SANCHEZ: Yeah, I think there is truth in what all three of us are saying.

BORNSTEIN: OK, but I want to stay with the specifics here. Jon, should the rate of returns be more conservative?

COUPAL: I agree with Joe they need to lower their sights. That also cuts to the issue of governance, who’s on the board of directors of PERS and STRS? Again, no slam on labor, but if it’s labor dominated they have a certain agenda in respect to their investment choices and it may not be in the best interests of their members if the taxpayers weren’t backing it up. But because taxpayers are always backing it up, these pension board members can pursue a political agenda without fear of retribution from their members, because taxpayers are always able to back them up. 

BORENSTEIN: Joe, what’s the next possible solution?

NATION: The next issue is governance and transparency. If you are on a board of supervisors in California and you come up with a pension benefits program for your rank and file workers, you get the same plan. So you get a member on the board of supervisors who thinks, “Wow, this plan is kind of generous,” but then says, “That’s ok, because I get the same plan.”

It’s outrageous that we have a system that has that sort of conflict of interest. I think that there are some issues with these boards of pension funds. I think there needs to be minimum requirements for financial investment experience and so forth, which just doesn’t exist today.

The other issue is transparency. Pension fund managers ... ought to just say, “This is what we invested, this is what we owe; if you need some information I’ll provide it to you.” I think there is a lack of transparency because there have been some allegations – in fact, there have been some indictments in some parts of the country about kickbacks to board members and so forth. So I think they are trying to hide some of those transactions.

BORENSTEIN: Joe, talk about increased contributions.

NATION: I don’t think there is any doubt that there will need to be increased contributions from both workers and employers. Some jurisdictions are asking workers to contribute more, but the contributions are so slight. In Marin, where I live, workers are contributing not 1 percent but 2 percent to their pension, the city is contributing about 20-25 percent. So clearly there will have to be some sort of increase in contributions from employers and employees.

SANCHEZ: That’s something employees are doing. You have to understand that the shift of cost is always on the workers, so we’ve taken concessions consistently over the last decade. The concessions we’re taking are in pay, benefits, pension, furloughs; we’re working with far less people so our workload is far greater.
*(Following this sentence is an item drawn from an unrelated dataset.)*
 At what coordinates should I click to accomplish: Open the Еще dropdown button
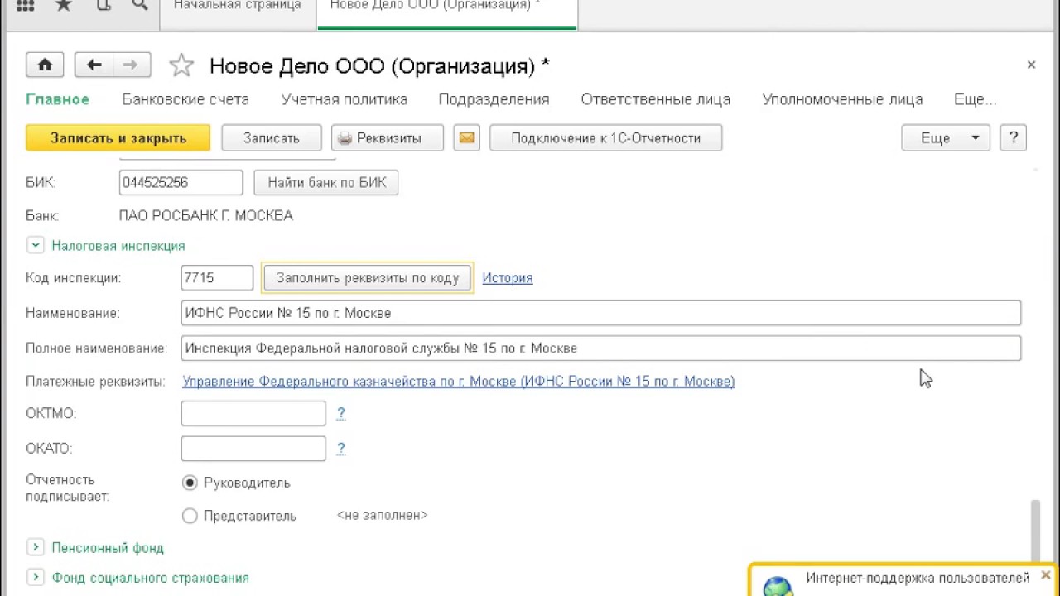tap(945, 138)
So we are paying for it.

BORENSTEIN: Joe, real quick explain another solution, the two-tier solution?

NATION: The two-tier system is one were the employee continues to receive the same benefits, salary, pension, etcetera, and a new employee will receive a lower salary, pension, etc.

BORENSTEIN: If we went to a two-tier system everywhere, would we solve the problem?     
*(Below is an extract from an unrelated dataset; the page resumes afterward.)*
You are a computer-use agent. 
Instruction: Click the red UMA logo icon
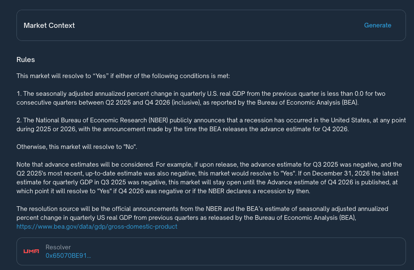[x=31, y=251]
NATION: No, the numbers are so large and even if you hired someone today with a reduced benefit, they wouldn’t retire for another 30 years, so you really don’t get a decrease until that person retires.    

BORENSTEIN: Jon, two-tier?

COUPAL: I think two-tier has to be a big part of it. Theoretically, if the fund performance just went bonkers coupled with substantial economic growth in California, we could get out of it. But it’s a real longshot, so second-tier is definitely needed.